Required action: Please filter the data down to the lines that include the word "computer" and copy them.

Data in this exercise:
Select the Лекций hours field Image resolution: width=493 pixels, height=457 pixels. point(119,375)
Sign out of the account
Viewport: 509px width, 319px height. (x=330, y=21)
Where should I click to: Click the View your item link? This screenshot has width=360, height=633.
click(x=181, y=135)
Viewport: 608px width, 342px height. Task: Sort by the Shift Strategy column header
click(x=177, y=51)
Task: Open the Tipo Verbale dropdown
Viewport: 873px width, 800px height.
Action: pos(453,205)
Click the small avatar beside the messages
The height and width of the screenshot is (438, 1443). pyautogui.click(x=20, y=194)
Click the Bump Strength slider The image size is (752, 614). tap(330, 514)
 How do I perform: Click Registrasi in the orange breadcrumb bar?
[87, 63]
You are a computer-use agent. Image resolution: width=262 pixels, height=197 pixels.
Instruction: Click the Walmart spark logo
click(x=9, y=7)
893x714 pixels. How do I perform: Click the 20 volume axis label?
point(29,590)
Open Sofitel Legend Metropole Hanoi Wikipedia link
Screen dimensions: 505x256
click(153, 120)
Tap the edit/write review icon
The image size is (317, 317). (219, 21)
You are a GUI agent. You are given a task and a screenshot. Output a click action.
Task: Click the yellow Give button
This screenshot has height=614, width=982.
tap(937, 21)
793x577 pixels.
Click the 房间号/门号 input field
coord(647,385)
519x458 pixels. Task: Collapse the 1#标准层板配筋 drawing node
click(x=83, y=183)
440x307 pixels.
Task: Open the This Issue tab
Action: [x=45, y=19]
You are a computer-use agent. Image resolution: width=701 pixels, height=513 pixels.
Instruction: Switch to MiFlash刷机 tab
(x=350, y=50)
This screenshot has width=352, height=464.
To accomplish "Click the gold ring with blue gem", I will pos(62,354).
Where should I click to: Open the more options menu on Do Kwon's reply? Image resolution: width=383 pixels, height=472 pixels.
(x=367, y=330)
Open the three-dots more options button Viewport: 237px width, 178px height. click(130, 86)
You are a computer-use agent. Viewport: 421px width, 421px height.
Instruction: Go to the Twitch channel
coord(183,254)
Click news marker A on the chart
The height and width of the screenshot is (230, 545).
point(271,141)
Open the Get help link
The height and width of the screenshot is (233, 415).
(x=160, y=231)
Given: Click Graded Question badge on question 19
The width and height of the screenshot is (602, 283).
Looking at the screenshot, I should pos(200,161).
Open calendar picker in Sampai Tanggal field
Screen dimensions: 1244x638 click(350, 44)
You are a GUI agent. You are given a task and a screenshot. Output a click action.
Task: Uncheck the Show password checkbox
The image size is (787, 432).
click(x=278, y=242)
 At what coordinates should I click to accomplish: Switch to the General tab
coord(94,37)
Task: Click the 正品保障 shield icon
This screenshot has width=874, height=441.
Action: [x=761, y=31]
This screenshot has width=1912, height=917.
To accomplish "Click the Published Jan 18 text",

Problem solution:
You are a computer-use agent. Image resolution: width=262 pixels, height=197 pixels.
You are a computer-use agent. Image resolution: width=701 pixels, height=513 pixels.
You are a computer-use agent. Viewport: 421px width, 421px height.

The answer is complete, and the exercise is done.